Given data:
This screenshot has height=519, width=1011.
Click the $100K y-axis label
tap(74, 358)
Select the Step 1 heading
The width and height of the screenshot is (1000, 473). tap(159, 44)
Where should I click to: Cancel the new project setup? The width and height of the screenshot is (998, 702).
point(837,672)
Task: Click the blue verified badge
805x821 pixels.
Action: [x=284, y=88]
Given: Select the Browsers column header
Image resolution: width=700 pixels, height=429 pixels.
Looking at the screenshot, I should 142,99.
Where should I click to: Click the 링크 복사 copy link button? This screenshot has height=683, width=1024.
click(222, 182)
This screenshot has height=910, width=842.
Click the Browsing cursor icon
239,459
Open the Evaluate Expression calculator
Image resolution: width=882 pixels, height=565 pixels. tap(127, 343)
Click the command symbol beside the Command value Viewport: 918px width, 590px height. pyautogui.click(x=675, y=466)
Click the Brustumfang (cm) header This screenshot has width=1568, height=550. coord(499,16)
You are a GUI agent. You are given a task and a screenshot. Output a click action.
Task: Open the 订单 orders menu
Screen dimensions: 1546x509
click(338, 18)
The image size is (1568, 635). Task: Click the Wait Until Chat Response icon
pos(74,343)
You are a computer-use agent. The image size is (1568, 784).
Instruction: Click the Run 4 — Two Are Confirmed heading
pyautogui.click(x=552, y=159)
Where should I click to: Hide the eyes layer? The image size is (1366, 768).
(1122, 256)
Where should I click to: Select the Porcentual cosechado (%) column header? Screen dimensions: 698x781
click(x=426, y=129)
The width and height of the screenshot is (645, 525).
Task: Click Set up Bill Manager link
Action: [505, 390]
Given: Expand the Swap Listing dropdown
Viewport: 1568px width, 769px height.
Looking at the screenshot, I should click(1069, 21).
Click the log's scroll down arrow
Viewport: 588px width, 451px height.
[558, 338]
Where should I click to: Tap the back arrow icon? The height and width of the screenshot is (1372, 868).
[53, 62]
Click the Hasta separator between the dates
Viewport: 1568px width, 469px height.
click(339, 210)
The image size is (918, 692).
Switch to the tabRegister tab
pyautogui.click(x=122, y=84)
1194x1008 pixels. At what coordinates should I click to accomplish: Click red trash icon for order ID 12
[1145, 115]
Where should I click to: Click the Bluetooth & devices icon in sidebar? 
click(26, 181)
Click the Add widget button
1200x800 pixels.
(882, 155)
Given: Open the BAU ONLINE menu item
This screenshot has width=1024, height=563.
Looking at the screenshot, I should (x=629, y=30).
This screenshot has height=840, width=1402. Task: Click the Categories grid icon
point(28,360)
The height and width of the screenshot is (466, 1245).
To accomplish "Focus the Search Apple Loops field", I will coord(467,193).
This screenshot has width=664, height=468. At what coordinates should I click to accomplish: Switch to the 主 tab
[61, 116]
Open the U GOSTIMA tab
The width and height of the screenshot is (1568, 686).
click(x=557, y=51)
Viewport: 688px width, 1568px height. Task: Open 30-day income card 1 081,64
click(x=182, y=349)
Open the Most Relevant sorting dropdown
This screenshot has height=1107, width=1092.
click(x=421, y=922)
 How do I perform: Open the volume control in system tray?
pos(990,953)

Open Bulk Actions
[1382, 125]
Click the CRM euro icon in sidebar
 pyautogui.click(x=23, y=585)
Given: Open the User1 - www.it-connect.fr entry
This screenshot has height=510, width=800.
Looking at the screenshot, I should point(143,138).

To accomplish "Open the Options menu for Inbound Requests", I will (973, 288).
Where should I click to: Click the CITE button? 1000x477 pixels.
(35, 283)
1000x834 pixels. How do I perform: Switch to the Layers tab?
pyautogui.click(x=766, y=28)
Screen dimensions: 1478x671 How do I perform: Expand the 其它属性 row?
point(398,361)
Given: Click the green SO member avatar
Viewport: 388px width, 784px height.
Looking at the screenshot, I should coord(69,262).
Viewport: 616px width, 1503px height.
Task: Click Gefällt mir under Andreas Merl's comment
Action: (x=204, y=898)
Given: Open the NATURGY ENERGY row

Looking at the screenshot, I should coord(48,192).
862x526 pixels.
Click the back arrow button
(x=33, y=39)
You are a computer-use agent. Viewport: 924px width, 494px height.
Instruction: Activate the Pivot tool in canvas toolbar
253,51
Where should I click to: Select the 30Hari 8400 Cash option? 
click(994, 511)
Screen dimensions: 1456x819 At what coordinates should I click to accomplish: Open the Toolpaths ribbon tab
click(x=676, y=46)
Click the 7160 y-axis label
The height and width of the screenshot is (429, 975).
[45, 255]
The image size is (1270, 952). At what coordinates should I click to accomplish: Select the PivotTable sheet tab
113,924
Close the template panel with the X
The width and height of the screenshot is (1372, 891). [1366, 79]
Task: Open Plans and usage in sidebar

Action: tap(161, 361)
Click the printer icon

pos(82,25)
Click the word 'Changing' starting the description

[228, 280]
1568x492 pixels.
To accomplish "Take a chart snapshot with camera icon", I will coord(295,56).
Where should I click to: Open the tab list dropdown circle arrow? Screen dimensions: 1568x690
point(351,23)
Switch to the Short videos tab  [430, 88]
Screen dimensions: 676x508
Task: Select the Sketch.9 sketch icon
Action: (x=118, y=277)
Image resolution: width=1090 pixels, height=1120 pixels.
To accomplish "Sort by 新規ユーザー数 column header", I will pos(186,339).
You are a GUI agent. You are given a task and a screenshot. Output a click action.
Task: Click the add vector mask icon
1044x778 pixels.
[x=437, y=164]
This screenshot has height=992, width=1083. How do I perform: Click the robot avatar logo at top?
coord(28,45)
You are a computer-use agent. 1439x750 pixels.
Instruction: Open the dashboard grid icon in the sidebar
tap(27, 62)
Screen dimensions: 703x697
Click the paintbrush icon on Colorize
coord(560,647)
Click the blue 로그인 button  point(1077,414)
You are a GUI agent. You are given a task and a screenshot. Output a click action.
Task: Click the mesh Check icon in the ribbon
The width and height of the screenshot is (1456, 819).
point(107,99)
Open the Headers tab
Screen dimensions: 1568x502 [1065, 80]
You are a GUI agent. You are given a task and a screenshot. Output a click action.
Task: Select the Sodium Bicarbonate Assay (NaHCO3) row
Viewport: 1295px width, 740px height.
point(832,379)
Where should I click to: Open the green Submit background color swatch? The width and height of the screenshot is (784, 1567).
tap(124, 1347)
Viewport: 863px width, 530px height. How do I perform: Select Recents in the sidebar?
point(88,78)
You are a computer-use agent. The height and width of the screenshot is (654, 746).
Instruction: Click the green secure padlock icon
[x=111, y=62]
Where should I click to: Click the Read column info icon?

What is being asked:
Output the material above exactly. Omit nothing.

Output of the task:
This screenshot has height=519, width=1011.
Click the $100K y-axis label
tap(74, 358)
Select the Step 1 heading
The width and height of the screenshot is (1000, 473). tap(159, 44)
Where should I click to: Cancel the new project setup? The width and height of the screenshot is (998, 702).
point(837,672)
Task: Click the blue verified badge
805x821 pixels.
Action: [x=284, y=88]
Given: Select the Browsers column header
Image resolution: width=700 pixels, height=429 pixels.
Looking at the screenshot, I should 142,99.
Where should I click to: Click the 링크 복사 copy link button? This screenshot has height=683, width=1024.
click(222, 182)
This screenshot has height=910, width=842.
Click the Browsing cursor icon
239,459
Open the Evaluate Expression calculator
Image resolution: width=882 pixels, height=565 pixels. tap(127, 343)
Click the command symbol beside the Command value Viewport: 918px width, 590px height. pyautogui.click(x=675, y=466)
Click the Brustumfang (cm) header This screenshot has width=1568, height=550. coord(499,16)
You are a GUI agent. You are given a task and a screenshot. Output a click action.
Task: Open the 订单 orders menu
Screen dimensions: 1546x509
click(338, 18)
The image size is (1568, 635). Task: Click the Wait Until Chat Response icon
pos(74,343)
You are a computer-use agent. The image size is (1568, 784).
Instruction: Click the Run 4 — Two Are Confirmed heading
pyautogui.click(x=552, y=159)
Where should I click to: Hide the eyes layer? The image size is (1366, 768).
(1122, 256)
Where should I click to: Select the Porcentual cosechado (%) column header? Screen dimensions: 698x781
click(x=426, y=129)
The width and height of the screenshot is (645, 525).
Task: Click Set up Bill Manager link
Action: [505, 390]
Given: Expand the Swap Listing dropdown
Viewport: 1568px width, 769px height.
Looking at the screenshot, I should click(1069, 21).
Click the log's scroll down arrow
Viewport: 588px width, 451px height.
[558, 338]
Where should I click to: Tap the back arrow icon? The height and width of the screenshot is (1372, 868).
[53, 62]
Click the Hasta separator between the dates
Viewport: 1568px width, 469px height.
click(339, 210)
The image size is (918, 692).
Switch to the tabRegister tab
pyautogui.click(x=122, y=84)
1194x1008 pixels. At what coordinates should I click to accomplish: Click red trash icon for order ID 12
[1145, 115]
Where should I click to: Click the Bluetooth & devices icon in sidebar? 
click(26, 181)
Click the Add widget button
1200x800 pixels.
(882, 155)
Given: Open the BAU ONLINE menu item
This screenshot has width=1024, height=563.
Looking at the screenshot, I should (x=629, y=30).
This screenshot has height=840, width=1402. Task: Click the Categories grid icon
point(28,360)
The height and width of the screenshot is (466, 1245).
To accomplish "Focus the Search Apple Loops field", I will coord(467,193).
This screenshot has width=664, height=468. At what coordinates should I click to accomplish: Switch to the 主 tab
[61, 116]
Open the U GOSTIMA tab
The width and height of the screenshot is (1568, 686).
click(x=557, y=51)
Viewport: 688px width, 1568px height. Task: Open 30-day income card 1 081,64
click(x=182, y=349)
Open the Most Relevant sorting dropdown
This screenshot has height=1107, width=1092.
click(x=421, y=922)
 How do I perform: Open the volume control in system tray?
pos(990,953)

Open Bulk Actions
[1382, 125]
Click the CRM euro icon in sidebar
 pyautogui.click(x=23, y=585)
Given: Open the User1 - www.it-connect.fr entry
This screenshot has height=510, width=800.
Looking at the screenshot, I should point(143,138).

To accomplish "Open the Options menu for Inbound Requests", I will (973, 288).
Where should I click to: Click the CITE button? 1000x477 pixels.
(35, 283)
1000x834 pixels. How do I perform: Switch to the Layers tab?
pyautogui.click(x=766, y=28)
Screen dimensions: 1478x671 How do I perform: Expand the 其它属性 row?
point(398,361)
Given: Click the green SO member avatar
Viewport: 388px width, 784px height.
Looking at the screenshot, I should coord(69,262).
Viewport: 616px width, 1503px height.
Task: Click Gefällt mir under Andreas Merl's comment
Action: (x=204, y=898)
Given: Open the NATURGY ENERGY row

Looking at the screenshot, I should coord(48,192).
862x526 pixels.
Click the back arrow button
(x=33, y=39)
You are a computer-use agent. Viewport: 924px width, 494px height.
Instruction: Activate the Pivot tool in canvas toolbar
253,51
Where should I click to: Select the 30Hari 8400 Cash option? 
click(994, 511)
Screen dimensions: 1456x819 At what coordinates should I click to accomplish: Open the Toolpaths ribbon tab
click(x=676, y=46)
Click the 7160 y-axis label
The height and width of the screenshot is (429, 975).
[45, 255]
The image size is (1270, 952). At what coordinates should I click to accomplish: Select the PivotTable sheet tab
113,924
Close the template panel with the X
The width and height of the screenshot is (1372, 891). [1366, 79]
Task: Open Plans and usage in sidebar

Action: tap(161, 361)
Click the printer icon

pos(82,25)
Click the word 'Changing' starting the description

[228, 280]
1568x492 pixels.
To accomplish "Take a chart snapshot with camera icon", I will coord(295,56).
Where should I click to: Open the tab list dropdown circle arrow? Screen dimensions: 1568x690
point(351,23)
Switch to the Short videos tab  [430, 88]
Screen dimensions: 676x508
Task: Select the Sketch.9 sketch icon
Action: (x=118, y=277)
Image resolution: width=1090 pixels, height=1120 pixels.
To accomplish "Sort by 新規ユーザー数 column header", I will pos(186,339).
You are a GUI agent. You are given a task and a screenshot. Output a click action.
Task: Click the add vector mask icon
1044x778 pixels.
[x=437, y=164]
This screenshot has height=992, width=1083. How do I perform: Click the robot avatar logo at top?
coord(28,45)
You are a computer-use agent. 1439x750 pixels.
Instruction: Open the dashboard grid icon in the sidebar
tap(27, 62)
Screen dimensions: 703x697
Click the paintbrush icon on Colorize
coord(560,647)
Click the blue 로그인 button  point(1077,414)
You are a GUI agent. You are given a task and a screenshot. Output a click action.
Task: Click the mesh Check icon in the ribbon
The width and height of the screenshot is (1456, 819).
point(107,99)
Open the Headers tab
Screen dimensions: 1568x502 [1065, 80]
You are a GUI agent. You are given a task and a screenshot. Output a click action.
Task: Select the Sodium Bicarbonate Assay (NaHCO3) row
Viewport: 1295px width, 740px height.
point(832,379)
Where should I click to: Open the green Submit background color swatch? The width and height of the screenshot is (784, 1567).
tap(124, 1347)
Viewport: 863px width, 530px height. How do I perform: Select Recents in the sidebar?
point(88,78)
You are a computer-use agent. The height and width of the screenshot is (654, 746).
Instruction: Click the green secure padlock icon
[x=111, y=62]
Where should I click to: Click the Read column info icon?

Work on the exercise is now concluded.